═══ Текст ═══

Причем, это сводка всего лишь за год!
И вот как был устроен Петром этот просто немыслимый на Руси до той поры конвейер смерти:
«…если рекрут умирал на сборном пункте, его деревня или посад обязаны были поставить другого, точно такого же… и государство ничего не теряло, получая нужный ему “винтик”» [10] (с. 100).
Теперь понятно — каким же это образом Петру удалось уничтожить половину мужского населения России!
А ведь эту ужасающую цифру мы почему-то никогда недооценивали: лес мол рубят — щепки летят. Ведь в Великую Отечественную войну в качестве воинов, убитых на полях сражений, мы потеряли всего 8% своего мужского населения (см.: [91], [92], [93]). И этот процент потерь был просто ужасающим: с войны, по свидетельствам очевидцев (а не всякой чухонской шушеры, сегодня про нее басни изобретающей), в сельской местности не вернулась и половина (город потери имел много меньшие из-за занятости многих на оборонных предприятиях). Так кто ж возвратился домой после того, как побывал на изобретенных Петром «забавах»? Половина мужского населения! Это 0 целых 0 десятых процента!!!
И спасся от затей этого людоеда лишь тот, кто вовремя умахнул в бега…
Но какая-то часть из свеженабранных рекрутов в ряды армии супостата все ж вливалась. И хоть меченые солдаты антихриста шли в бой без кандалов, желания стать убитыми было что-то уж слишком маловато. Ведь они были все же русскими, то есть православными людьми, а потому прекрасно осознавали — куда они теперь после смерти попадут после того, как получили на руку отметку зверя.
Однако ж здесь, в Полтавском сражении, им рисковать собою не пришлось. Безоружные, голодные, изорванные в долгом походе шведы лезли под жерла пушек и умирали, словно мухи в осеннюю пору. И их безнаказанно расстреливали в упор многократно количественно превосходящие числом жандармские части Петра, помеченные его печатью — печатью антихриста.
Но ведь даже и здесь, что самое интересное, вновь все обошлось без этого воспетого историками «славного гения»:
«Всею русскою армиею командовал фельдмаршал Шереметев…» [4] (с. 660).
Где же был в это самое время Петр? Может быть, он командовал атакой кавалерии или столь полюбившейся ему пушечной пальбой?

═══ Строки данных ═══

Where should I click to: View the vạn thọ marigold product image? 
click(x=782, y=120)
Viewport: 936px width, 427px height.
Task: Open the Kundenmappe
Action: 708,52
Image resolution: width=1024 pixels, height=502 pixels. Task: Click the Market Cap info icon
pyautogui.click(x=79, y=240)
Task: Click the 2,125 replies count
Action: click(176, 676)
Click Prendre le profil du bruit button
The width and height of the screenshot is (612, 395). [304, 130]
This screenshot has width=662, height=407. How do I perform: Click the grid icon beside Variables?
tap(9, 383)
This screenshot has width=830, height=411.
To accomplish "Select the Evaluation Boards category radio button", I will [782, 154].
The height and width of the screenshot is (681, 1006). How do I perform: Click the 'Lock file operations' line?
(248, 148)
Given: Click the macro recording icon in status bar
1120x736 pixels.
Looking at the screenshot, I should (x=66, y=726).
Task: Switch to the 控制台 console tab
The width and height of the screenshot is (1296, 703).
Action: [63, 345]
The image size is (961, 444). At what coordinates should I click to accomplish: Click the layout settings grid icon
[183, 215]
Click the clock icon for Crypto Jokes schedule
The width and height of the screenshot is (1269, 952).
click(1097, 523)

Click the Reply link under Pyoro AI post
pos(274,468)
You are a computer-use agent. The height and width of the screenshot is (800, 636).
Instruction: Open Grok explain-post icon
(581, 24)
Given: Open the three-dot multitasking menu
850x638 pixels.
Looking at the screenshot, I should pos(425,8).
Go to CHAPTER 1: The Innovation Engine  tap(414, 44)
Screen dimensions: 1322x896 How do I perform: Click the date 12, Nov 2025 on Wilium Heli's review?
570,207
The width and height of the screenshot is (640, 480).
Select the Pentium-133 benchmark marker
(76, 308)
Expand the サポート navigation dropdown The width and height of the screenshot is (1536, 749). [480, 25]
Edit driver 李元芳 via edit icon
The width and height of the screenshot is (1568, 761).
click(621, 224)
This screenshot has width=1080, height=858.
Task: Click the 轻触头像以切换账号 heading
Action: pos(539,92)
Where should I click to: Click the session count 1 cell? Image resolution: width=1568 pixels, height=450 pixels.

═══

## Письменное задание
Перепишите из текста дословно отрывок, который начинается со слов «Но ведь даже» и заканчивается словами «ему пушечной пальбой?».

## Ответ на задание
Но ведь даже и здесь, что самое интересное, вновь все обошлось без этого воспетого историками «славного гения»:
«Всею русскою армиею командовал фельдмаршал Шереметев…» [4] (с. 660).
Где же был в это самое время Петр? Может быть, он командовал атакой кавалерии или столь полюбившейся ему пушечной пальбой?